Subdued but happy describes the mood around here today. We are all in post-party fallout mode, after Madeleine had not one but two big birthday parties in a row on the weekend, followed by another mini-party this morning since it was her actual birthday and her Nanna and Pa were leaving to go back to Sydney.

I am still trying to come to terms with what this milestone means to me, as a mother. If you follow me on Instagram, you’ll see I wrote a little mini-blog-post about it to go with the photo above, last night.

More about that later. While I gather my thoughts – and energies and emotions – here are some gentle things you can do the next time you are in the same kind of subdued-but-happy mood.

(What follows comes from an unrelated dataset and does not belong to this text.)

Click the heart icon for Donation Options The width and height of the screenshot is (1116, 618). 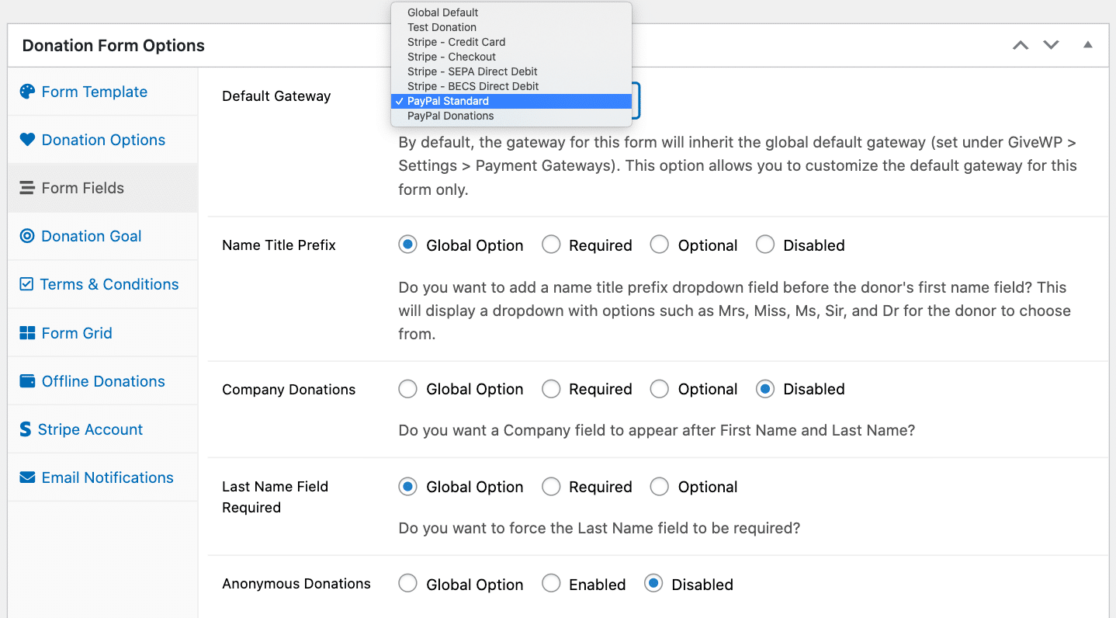click(27, 140)
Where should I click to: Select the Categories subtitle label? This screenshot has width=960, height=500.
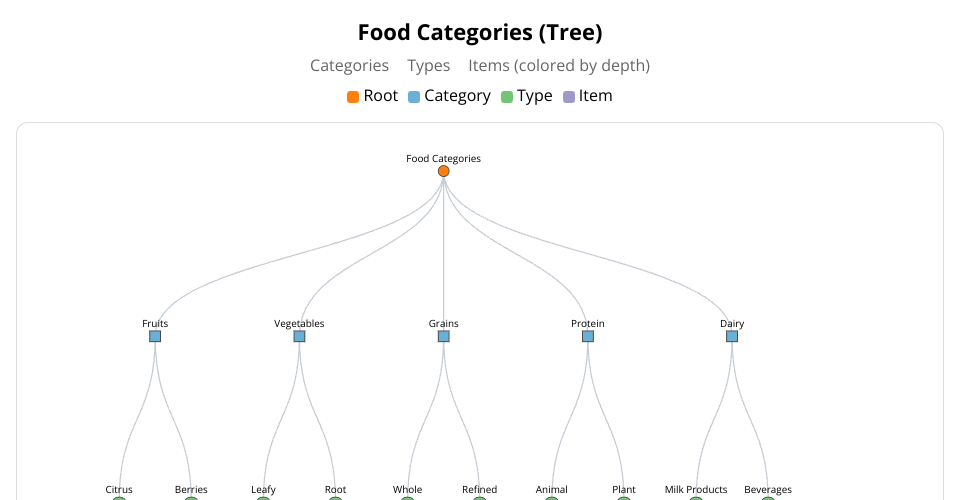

1. Subscribe to Peeky Me, a craft-with-your-kids post-subscription service with a project, materials and instructions in every box (seen via Sunday Collector)

2. Hang a painting in your home. I love these bluebird woodcut sculptures so much. Like the modern home’s trio of ducks (seen via Swiss Miss)

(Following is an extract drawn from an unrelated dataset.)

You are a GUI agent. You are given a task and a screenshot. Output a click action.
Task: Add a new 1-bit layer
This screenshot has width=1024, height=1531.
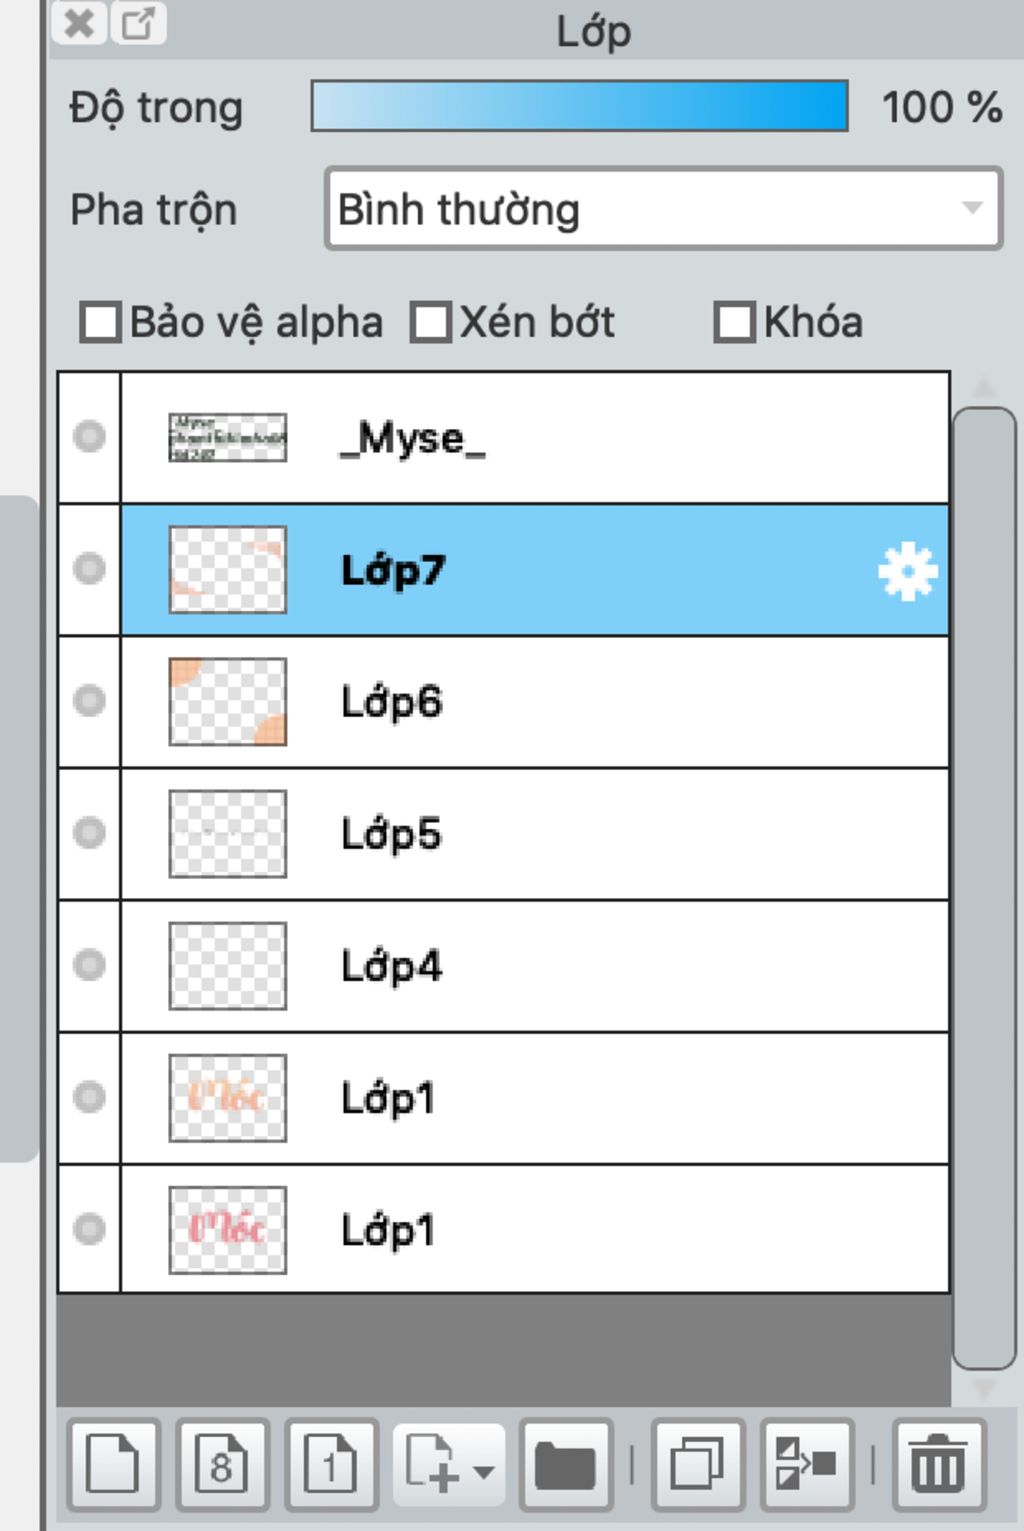(x=331, y=1464)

3. Switch out processed sugar for fruit. We have eaten our own weights in sugar this weekend. And I had to make and decorate TWO cakes and both of them lacked… well… most of what you’d want in a birthday cake. I suppose it’s a parenting rite of passage to botch the novelty birthday cake. Next time, this cake!

4. Join Pippit, a new app-driven social media platform that’s kind of like Instagram and Pinterest and blogs all rolled into one. You can just follow along what other people are creating, or share your own (blogs, photos, whatever). If you want to find me, my username is naomibulger

5. Share something with somebody who wants the stuff you no longer want or need

6. Reorganise a space in your home. I always feel better and clearer-of-head when I remove the clutter and find a place for everything. I kind of like this idea, but then, I wonder if it would just end up becoming a dumping ground in our house

7. Tell the world anything

8. Read something funny and lovely and completely pointless, just for fun. Like this (I actually related to kind of ‘urban mystery’ experience, it happens to me all the time. Usually without the resolution)

9. Kick-start your creativity. This Inspiration Information online course with Pip Lincolne (of Meet Me at Mikes) starts today. You can still join. We are on a post-party budget so I can’t do it this time around, but it is on the top of my wish list for the coming months

10. Get a pot plant. This hanging succulent garden is calling my name but in the meantime, a humble pot plant would make me quite happy

11. Paint your own happy faces on wooden spoons

12. This Book Was a Tree looks amazing. I really want to get it and use it with my children. Have you read it?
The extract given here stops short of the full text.